Entries provided Block Start

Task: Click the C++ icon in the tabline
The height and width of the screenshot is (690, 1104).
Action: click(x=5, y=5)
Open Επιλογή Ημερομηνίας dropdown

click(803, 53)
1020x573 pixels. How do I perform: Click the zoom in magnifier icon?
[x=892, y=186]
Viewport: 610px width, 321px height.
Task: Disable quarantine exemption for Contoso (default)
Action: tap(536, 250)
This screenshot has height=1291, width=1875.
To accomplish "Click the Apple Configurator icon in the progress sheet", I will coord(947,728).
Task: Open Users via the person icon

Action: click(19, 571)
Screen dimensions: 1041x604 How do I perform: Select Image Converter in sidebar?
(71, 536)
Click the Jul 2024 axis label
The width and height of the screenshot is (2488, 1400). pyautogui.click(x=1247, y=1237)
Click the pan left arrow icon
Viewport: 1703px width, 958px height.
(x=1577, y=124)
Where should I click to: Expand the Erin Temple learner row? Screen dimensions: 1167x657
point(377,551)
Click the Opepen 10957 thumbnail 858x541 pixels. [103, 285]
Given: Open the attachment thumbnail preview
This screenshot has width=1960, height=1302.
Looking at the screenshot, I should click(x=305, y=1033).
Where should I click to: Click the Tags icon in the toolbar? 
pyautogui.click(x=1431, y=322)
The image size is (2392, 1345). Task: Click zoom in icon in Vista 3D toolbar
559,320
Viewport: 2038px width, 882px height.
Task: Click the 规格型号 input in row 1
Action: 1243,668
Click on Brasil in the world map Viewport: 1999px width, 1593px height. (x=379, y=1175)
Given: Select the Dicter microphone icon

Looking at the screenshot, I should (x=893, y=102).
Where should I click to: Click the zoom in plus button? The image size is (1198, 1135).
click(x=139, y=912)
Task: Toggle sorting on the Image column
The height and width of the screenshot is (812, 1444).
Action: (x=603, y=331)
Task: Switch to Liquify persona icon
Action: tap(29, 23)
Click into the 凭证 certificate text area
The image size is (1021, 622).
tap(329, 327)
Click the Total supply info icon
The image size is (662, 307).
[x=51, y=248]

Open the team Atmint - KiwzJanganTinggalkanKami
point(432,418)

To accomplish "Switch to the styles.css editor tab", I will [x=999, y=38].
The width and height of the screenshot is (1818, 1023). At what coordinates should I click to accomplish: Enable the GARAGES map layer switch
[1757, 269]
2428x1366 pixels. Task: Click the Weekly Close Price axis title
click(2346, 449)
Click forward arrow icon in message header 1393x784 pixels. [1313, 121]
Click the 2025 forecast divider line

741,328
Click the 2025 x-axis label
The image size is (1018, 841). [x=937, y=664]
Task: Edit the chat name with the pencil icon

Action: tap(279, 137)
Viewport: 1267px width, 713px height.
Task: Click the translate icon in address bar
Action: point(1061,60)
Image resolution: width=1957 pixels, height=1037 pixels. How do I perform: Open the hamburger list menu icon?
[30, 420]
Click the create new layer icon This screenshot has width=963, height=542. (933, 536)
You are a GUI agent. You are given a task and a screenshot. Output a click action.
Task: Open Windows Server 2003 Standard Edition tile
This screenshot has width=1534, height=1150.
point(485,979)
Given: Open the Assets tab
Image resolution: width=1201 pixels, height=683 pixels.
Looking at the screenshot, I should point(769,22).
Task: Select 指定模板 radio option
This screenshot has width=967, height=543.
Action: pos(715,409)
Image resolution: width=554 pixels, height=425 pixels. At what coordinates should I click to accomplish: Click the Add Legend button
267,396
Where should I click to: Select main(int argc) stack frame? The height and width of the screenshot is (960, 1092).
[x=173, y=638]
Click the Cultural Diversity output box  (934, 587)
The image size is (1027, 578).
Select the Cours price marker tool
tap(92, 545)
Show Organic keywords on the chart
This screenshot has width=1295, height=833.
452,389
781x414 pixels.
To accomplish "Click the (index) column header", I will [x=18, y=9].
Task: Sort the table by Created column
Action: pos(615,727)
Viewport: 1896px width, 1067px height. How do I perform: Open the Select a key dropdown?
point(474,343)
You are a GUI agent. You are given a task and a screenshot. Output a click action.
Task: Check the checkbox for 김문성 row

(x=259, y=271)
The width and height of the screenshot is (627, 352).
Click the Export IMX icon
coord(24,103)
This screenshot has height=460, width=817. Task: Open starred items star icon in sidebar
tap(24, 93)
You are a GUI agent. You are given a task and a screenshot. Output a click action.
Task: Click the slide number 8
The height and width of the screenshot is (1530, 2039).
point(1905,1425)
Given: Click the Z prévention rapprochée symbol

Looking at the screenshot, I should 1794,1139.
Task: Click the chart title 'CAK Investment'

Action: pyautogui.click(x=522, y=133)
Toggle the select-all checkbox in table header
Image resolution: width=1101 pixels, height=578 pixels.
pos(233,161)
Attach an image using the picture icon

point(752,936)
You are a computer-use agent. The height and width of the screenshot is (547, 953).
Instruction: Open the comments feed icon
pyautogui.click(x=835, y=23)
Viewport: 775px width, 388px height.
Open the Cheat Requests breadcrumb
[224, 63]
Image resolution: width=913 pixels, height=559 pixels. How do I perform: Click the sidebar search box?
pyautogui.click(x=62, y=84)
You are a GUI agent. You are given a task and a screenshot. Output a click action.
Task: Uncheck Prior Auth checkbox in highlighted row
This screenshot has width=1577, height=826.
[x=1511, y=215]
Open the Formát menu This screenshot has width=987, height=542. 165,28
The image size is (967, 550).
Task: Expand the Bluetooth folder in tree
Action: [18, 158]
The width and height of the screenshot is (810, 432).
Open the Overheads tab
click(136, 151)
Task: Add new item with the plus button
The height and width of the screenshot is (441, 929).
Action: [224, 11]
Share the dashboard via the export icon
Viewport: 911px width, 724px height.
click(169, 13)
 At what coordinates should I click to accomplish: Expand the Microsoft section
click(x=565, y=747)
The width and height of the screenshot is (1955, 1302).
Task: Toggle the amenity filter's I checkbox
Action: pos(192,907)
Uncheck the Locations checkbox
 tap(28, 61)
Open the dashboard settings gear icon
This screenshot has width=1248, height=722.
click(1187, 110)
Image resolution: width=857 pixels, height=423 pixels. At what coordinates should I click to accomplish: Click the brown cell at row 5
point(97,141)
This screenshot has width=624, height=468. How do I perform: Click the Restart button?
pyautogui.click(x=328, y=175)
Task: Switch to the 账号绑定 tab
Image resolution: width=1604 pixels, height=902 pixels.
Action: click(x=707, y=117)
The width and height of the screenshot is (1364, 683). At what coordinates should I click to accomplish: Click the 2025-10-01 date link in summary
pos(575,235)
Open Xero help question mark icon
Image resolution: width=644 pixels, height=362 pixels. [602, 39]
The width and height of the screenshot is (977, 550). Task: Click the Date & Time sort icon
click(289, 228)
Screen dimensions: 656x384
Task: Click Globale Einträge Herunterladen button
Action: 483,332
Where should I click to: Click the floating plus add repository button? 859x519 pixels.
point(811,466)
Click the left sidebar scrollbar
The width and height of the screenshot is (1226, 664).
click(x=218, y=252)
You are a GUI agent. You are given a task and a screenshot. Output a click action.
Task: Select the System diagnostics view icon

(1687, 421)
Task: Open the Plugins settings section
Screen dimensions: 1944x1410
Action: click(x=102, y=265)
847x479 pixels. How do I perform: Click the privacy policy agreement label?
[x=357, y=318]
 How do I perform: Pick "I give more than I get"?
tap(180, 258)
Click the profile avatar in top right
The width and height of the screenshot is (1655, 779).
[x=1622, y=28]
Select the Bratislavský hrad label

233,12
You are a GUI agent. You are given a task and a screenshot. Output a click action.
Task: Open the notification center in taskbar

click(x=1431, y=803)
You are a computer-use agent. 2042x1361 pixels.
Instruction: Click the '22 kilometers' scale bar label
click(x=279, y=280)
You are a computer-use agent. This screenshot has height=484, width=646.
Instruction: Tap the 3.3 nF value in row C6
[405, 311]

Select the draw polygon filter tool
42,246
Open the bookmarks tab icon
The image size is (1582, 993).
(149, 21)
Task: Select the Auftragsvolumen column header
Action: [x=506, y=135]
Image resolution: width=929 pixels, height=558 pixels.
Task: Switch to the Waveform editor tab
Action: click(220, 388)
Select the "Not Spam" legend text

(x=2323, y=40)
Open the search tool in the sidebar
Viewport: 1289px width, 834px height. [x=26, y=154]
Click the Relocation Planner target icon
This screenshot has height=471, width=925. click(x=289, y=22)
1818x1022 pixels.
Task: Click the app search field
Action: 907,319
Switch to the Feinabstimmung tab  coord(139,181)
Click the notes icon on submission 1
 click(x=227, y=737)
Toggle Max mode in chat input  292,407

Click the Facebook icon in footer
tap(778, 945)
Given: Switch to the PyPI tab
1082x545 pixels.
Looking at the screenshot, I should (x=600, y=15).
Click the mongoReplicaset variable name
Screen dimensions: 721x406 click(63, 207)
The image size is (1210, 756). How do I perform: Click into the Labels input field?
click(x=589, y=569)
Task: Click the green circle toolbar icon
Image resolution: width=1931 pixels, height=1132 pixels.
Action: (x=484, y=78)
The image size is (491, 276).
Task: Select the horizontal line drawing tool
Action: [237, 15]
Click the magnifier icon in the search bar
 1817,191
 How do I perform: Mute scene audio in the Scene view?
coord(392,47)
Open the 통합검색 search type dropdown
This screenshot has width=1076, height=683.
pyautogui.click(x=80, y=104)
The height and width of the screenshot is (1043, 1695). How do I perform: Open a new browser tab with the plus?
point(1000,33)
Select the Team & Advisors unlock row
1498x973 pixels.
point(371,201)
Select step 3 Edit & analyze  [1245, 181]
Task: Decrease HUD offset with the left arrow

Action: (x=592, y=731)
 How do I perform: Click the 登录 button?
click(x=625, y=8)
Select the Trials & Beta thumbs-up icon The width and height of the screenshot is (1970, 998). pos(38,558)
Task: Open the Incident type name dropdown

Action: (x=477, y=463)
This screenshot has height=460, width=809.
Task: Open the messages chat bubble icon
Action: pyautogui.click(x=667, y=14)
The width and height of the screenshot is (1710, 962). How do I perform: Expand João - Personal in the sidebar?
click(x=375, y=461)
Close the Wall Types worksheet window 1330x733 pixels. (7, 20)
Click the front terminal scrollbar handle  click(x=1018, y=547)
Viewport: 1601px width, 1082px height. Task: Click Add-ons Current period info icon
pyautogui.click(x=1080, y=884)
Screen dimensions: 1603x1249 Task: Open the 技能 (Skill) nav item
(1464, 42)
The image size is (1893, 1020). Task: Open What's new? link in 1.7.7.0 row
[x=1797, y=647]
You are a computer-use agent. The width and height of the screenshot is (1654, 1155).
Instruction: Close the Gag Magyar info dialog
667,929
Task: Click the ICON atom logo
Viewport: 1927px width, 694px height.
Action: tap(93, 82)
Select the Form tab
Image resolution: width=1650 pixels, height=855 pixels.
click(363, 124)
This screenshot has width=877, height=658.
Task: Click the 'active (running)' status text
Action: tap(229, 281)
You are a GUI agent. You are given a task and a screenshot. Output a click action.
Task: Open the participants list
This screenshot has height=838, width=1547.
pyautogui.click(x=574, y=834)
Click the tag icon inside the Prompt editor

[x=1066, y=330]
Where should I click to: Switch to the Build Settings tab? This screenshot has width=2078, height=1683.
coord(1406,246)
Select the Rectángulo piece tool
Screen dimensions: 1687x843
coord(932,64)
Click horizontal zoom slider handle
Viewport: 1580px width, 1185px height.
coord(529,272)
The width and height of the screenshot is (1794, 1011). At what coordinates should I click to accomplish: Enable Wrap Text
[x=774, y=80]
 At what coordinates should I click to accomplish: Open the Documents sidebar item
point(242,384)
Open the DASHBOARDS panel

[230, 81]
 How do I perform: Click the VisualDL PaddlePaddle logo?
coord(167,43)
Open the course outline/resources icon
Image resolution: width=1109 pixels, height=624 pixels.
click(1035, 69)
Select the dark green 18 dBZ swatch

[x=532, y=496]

Entries provided Block End

About this exercise —
What lines of the data include the word "thumbnail"? Copy each of them.

Result of the exercise —
Click the Opepen 10957 thumbnail 858x541 pixels. [103, 285]
Given: Open the attachment thumbnail preview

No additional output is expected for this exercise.